American Journal of Neuroradiology 28:1179-1184, June-July 2007
DOI 10.3174/ajnr.A0489
© 2007 American Society of Neuroradiology
INTERVENTIONAL
Morphologic Evaluation of the Caudal End of the Inferior Petrosal Sinus Using 3D Rotational Venography
a Department of Neurosurgery, Izumi Municipal Hospital, Osaka, Japan
b Department of Neurosurgery, Osaka City University, Graduate School of Medicine, Osaka, Japan
Please address correspondence to Y. Mitsuhashi, MD, 4-10-10 Fuchu. cho, Izumi, Osaka Japan 594-0071; e-mail: y-mitsuhashi{at}mtf.biglobe.ne.jp
BACKGROUND AND PURPOSE: The inferior petrosal sinus (IPS) is the main transvenous access route used to examine or treat lesions involving the cavernous sinus.
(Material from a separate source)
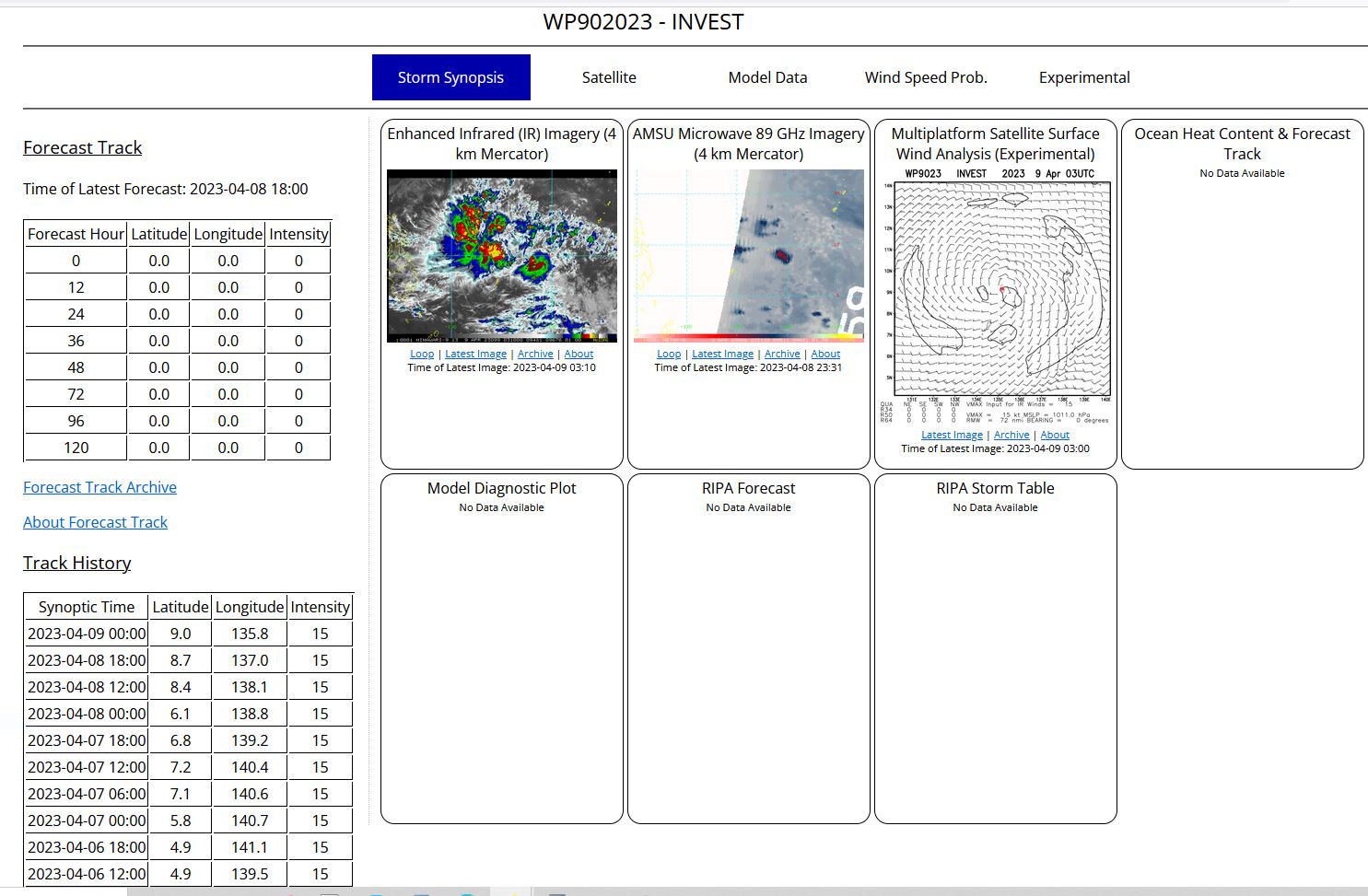Play Loop for AMSU Microwave imagery
The width and height of the screenshot is (1368, 896).
click(669, 354)
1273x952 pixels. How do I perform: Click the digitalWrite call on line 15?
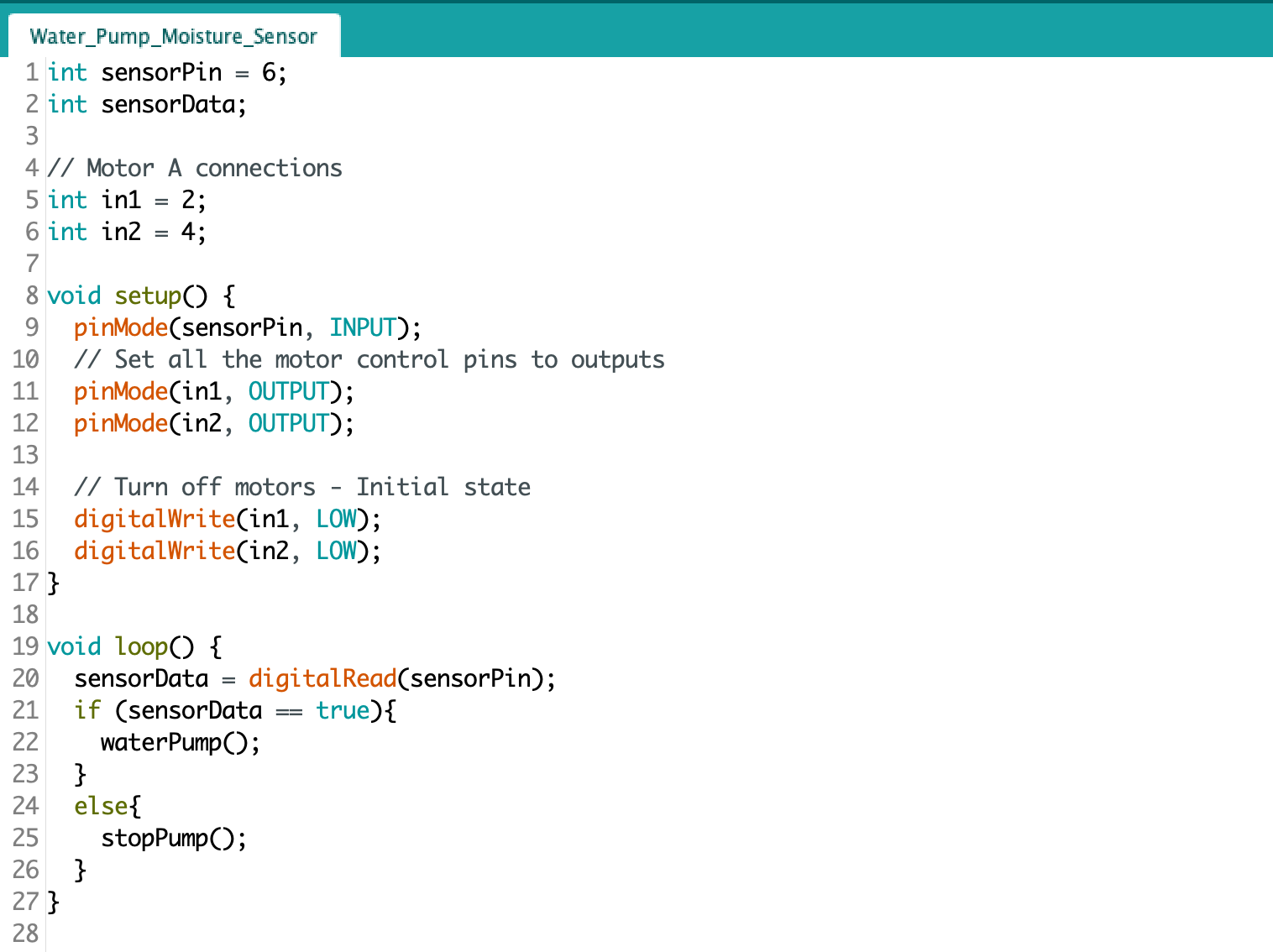(155, 519)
To carry out these procedures successfully, one must have a detailed knowledge of the anatomy of the venous system around the junction of the IPS and the internal jugular vein (IJV).
MATERIALS AND METHODS: Eighty-three sides in 63 patients (26 men, 37 women; mean, 56.5 years of age) were examined by using 3D rotational venography (3DRV).
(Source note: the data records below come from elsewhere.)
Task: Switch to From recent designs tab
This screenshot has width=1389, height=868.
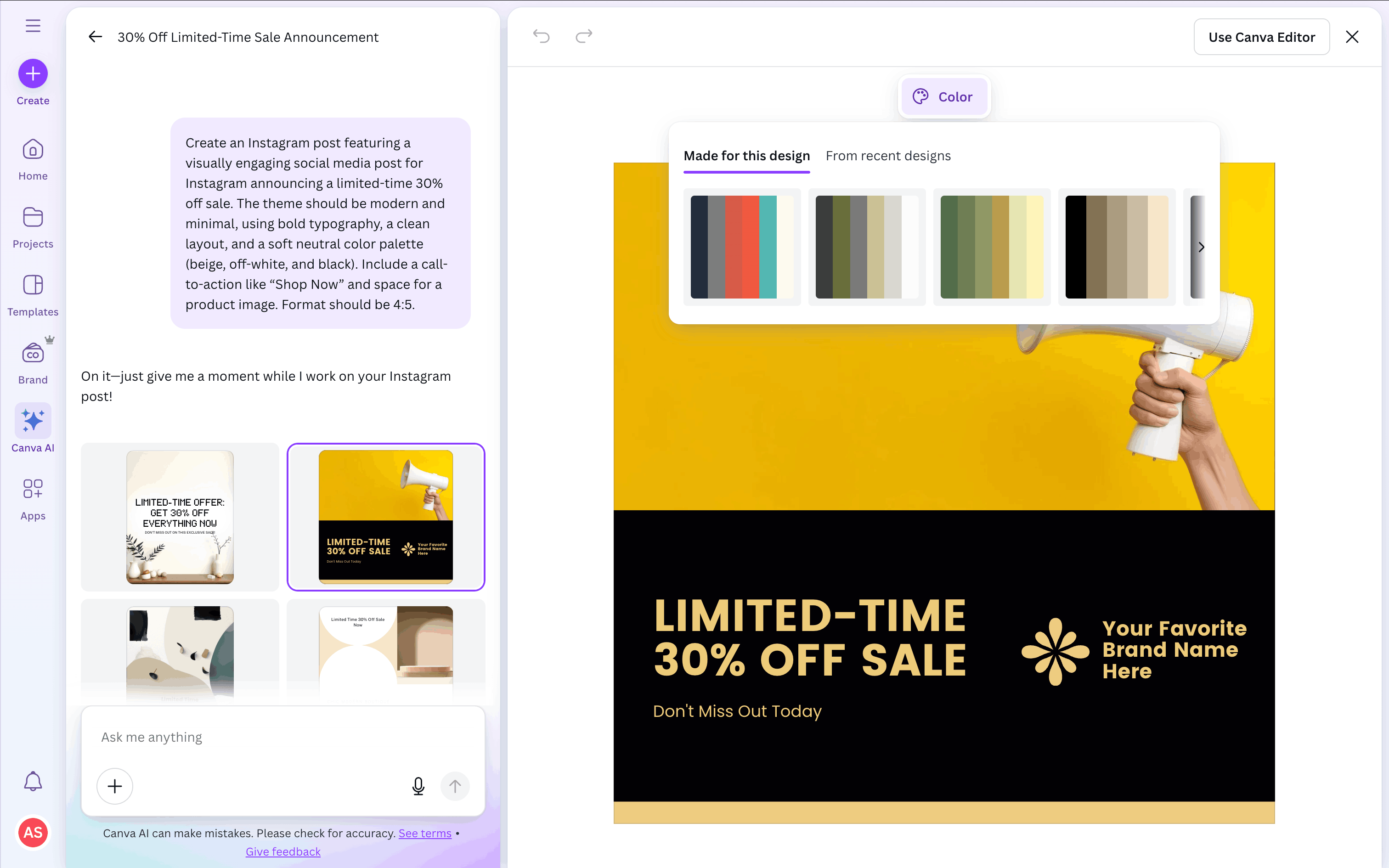Action: pos(888,156)
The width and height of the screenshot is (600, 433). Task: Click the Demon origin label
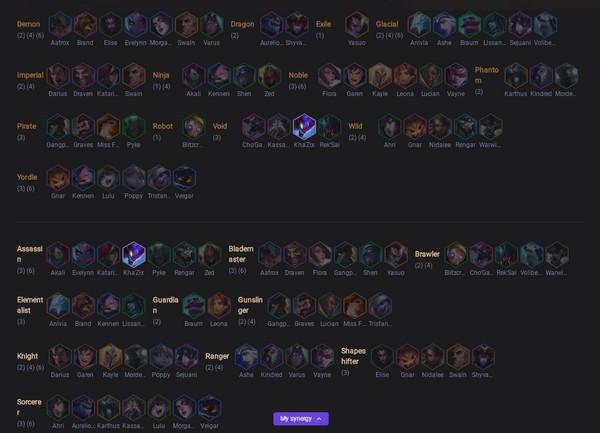click(28, 24)
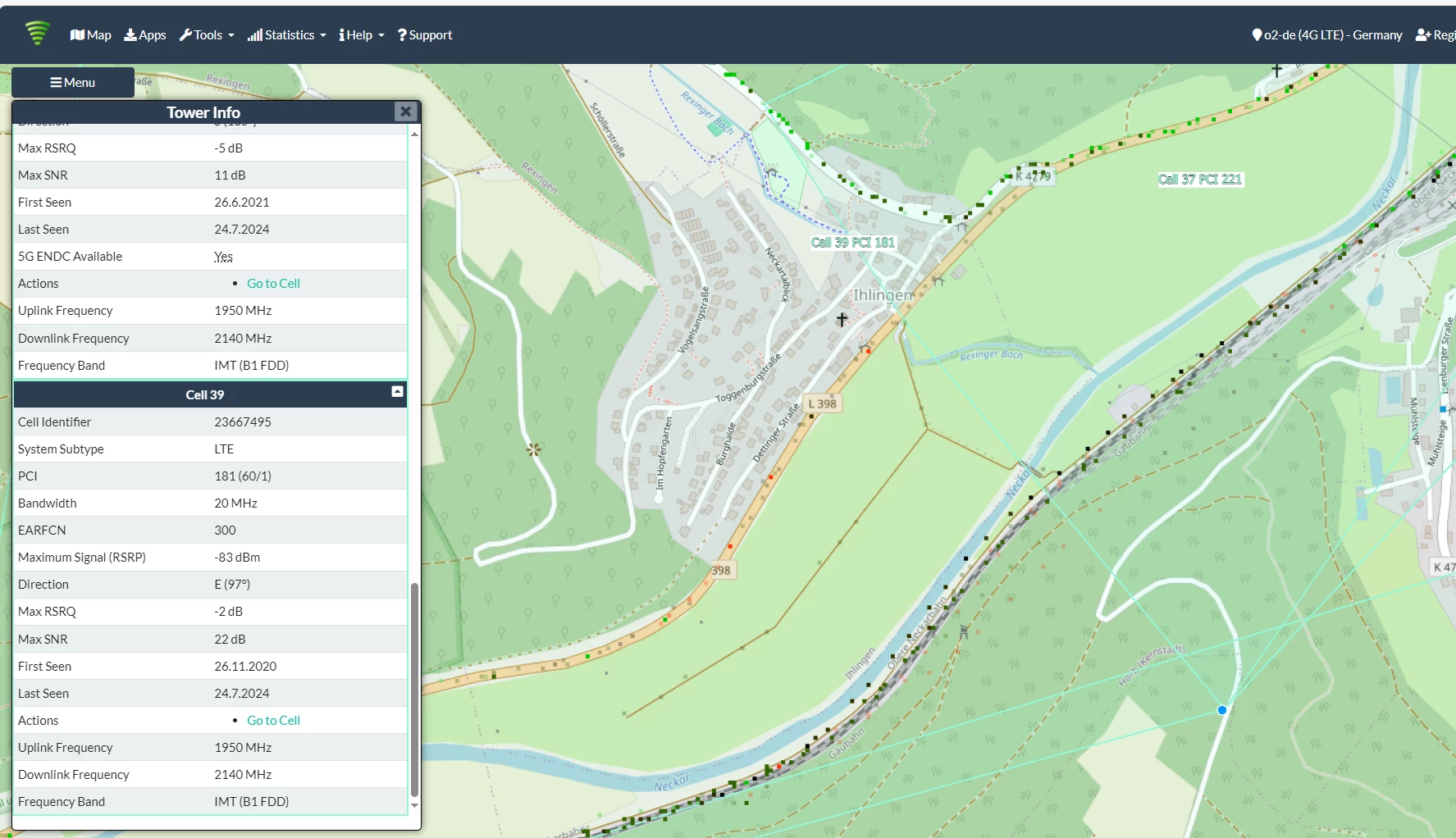
Task: Open the Apps download page
Action: (145, 35)
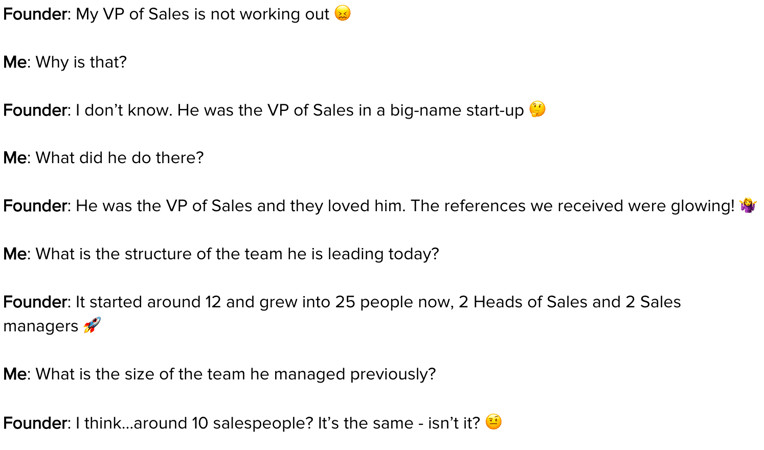The image size is (764, 450).
Task: Click the thinking face emoji
Action: coord(537,109)
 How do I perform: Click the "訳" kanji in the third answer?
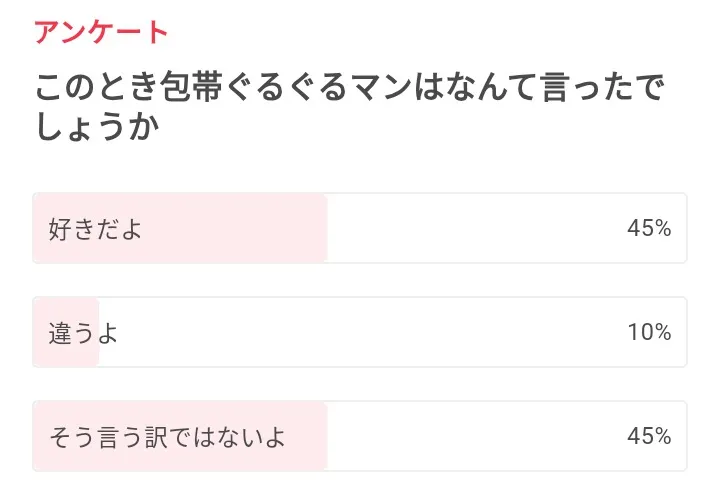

RESULT: The drainage patterns of the IPS could be classified into the following 6 types, with emphasis on the level of IPS-IJV junction: type A, the IPS drains into the jugular bulb in 1/83 sides (1.2%); type B, the IPS drains into the IJV at the level of the extracranial opening of the hypoglossal canal in 29/83 sides (34.9%); type C, the IPS drains into the lower extracranial IJV in 31/83 sides (37.3%); type D, the IPS forms a plexus and has multiple junctions to the IJV near the jugular foramen in 5/83 sides (6.0%); type E, the IPS drains directly into the vertebral venous plexus (VVP) with no connection to the IJV in 3/83 sides (3.6%); and type F, the IPS is absent in 14/83 sides (16.9%). Each type is also characterized by the way of anastomosis with the VVP.
CONCLUSION: This classification seemed to be rational from the embryologic viewpoint, and it may be useful in establishing treatment strategies that involve endovascular manipulation via the IPS.